A realidade era muito diferente do conto de fadas que ela narrava.

A bolsa que levei três noites inteiras para fazer? Ela apenas agradeceu de forma protocolar e nunca a usou. Sempre que eu perguntava, ela dizia não gostar do modelo. Fiquei dias me culpando, arrependido por não ter entendido o gosto dela antes de começar. O banquete que preparei com tanto esmero? Ela não tocou na comida. Pelo contrário, me repreendeu severamente, dizendo que budistas evitam o desperdício e o luxo, e que eu fiz aquilo por falta de respeito. Minha explicação de que só queria vê-la sorrir foi ignorada, e ela passou uma semana dormindo no templo como protesto.

Quanto às minhas mãos queimadas, sempre achei que ela não tivesse notado. Agora eu sabia que ela viu tudo, apenas não se importou o suficiente para demonstrar compaixão.

E a vez da febre alta... Fui eu quem pediu licença no quartel para cuidar dela dia e noite. Mas ela me expulsou do quarto. Ingênuo, achei que ela estava preocupada comigo, dizendo que a vida dela era mais importante. Mas minha dedicação só recebeu desprezo. Ela alegou que a febre era uma provação de Buda, uma bênção, e me proibiu de entrar, dizendo que eu era impuro e ignorante. Perdi o sono de culpa, estudei textos budistas tentando entender, mas nunca encontrei essa tal teoria de que "doença é bênção". Pensei que fosse minha falta de cultura, mas não passava de uma desculpa para me afastar.

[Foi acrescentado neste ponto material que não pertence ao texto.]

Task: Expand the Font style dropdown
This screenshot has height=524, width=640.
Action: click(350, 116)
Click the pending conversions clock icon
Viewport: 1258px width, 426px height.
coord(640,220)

Ela entendia meu amor, sim. Só que o coração de Ariana pertencia a outro, e ela desprezava o meu afeto.

— Ariana, o erro foi meu. Eu errei por ter te conhecido. — Murmurei, com as lágrimas já secas no rosto.

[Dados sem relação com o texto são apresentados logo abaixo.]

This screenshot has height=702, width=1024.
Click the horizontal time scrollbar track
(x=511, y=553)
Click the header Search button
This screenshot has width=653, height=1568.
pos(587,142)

A tristeza extrema deu lugar a uma estranha sensação de dormência, quase um alívio. Agradeci por esse acaso do destino que, nas minhas últimas horas, me revelou toda a verdade.

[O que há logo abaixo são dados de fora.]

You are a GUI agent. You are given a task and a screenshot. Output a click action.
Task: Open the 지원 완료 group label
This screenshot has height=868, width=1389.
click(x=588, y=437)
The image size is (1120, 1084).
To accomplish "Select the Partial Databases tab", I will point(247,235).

Realmente, era o fim. Aquele casamento ridículo precisava acabar. Se Ariana não tinha coração, eu também deveria matar o que restava do meu.

Desci até a recepção do hotel, pedi papel e caneta, e escrevi minha despedida final.

[Ariana, independente da sua concordância ou se você está em período de preceito, nós acabamos oficialmente. Deixo o caminho livre para você, para seu primeiro amor, Heitor. Daniel é filho de vocês dois, não é? Não consigo compreender por que você sustentou essa mentira cansativa e se casou comigo. Cinco anos. Foi o tempo necessário para você me mostrar o quanto fui patético. Confesso que chorei até não ter mais lágrimas, mas não por você. Choro por mim mesmo, por ter desperdiçado minha vida. Como seu marido, sinto um ódio profundo por você. Mas, como bombeiro, não me arrependo de ter salvado vocês três no hotel. Agora, estou partindo para uma missão. Considere que morri nela. Não nos veremos mais. Esta carta é o meu adeus.]